Lymph nodes are points of coordination for the immune system, where T cells of the adaptive immune system are presented with antibodies that match target molecules, in effect given instructions as to what to attack next. Calling a structure made of biomaterials and decorated with antibodies an "artificial lymph node" does get the point across, but this is a far cry from, say, a lymph node organoid that shares a similar structure and set of cell populations with a natural lymph node. Still, the artificial structure does serve this one purpose, to instruct T cells. Researchers here envisage implanting a lymph node substitute as a part of a T cell therapy for cancer, using appropriate antibodies to ensure that the T cells will aggressively attack cancerous cells.

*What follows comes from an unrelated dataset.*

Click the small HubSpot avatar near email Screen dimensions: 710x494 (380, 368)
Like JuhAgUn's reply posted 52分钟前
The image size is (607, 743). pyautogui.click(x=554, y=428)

Lymph nodes - tiny glands throughout the body, mainly in the neck, armpits and groin - are part of the immune systems of mammals, including mice and people. They number in the hundreds so that immune cells in one area of the body don't have to travel far to alert the immune system to impending danger. "They are a landing spot where T-cells, the immune system's fighting cells, lay dormant, waiting to be activated to fight infections or other abnormal cells. Because cancers can trick T-cells into staying dormant, the artificial lymph node was designed to inform and activate T-cells that are injected alongside the lymph node."

To create the artificial lymph node, the scientists used hyaluronic acid, a substance found naturally in the body's skin and joints. Because of its properties, hyaluronic acid is often used in biodegradable materials such as wound healing patches meant to be implanted or applied to the body. Among those properties, hyaluronic acid can connect with T-cells via a cell surface receptor. Researchers used hyaluronic acid as the scaffolding, or base, for their new lymph node, and added MHC (major histocompatibility complex) or HLA (human histocompatibility antigen) molecules, which rev up T-cells and other immune system components. Then, they also added molecules and antigens common to cancer cells to "teach" T-cells what to look for.

"By adding different antibodies to the artificial lymph node, we have the ability to control what the T-cells are being activated to search for. An advantage to this approach over other cell-based therapies such as CAR-T is fewer manufacturing steps. Current cell-based therapies require extracting T-cells from a patient, manipulating them outside of the body to recognize a particular type of cancer, and injecting them back into the patient. In our approach, we inject T-cells along with an artificial lymph node, and the T-cells get primed and educated by the artificial lymph node inside of the body. Then, the T-cells can travel anywhere to destroy cancer cells."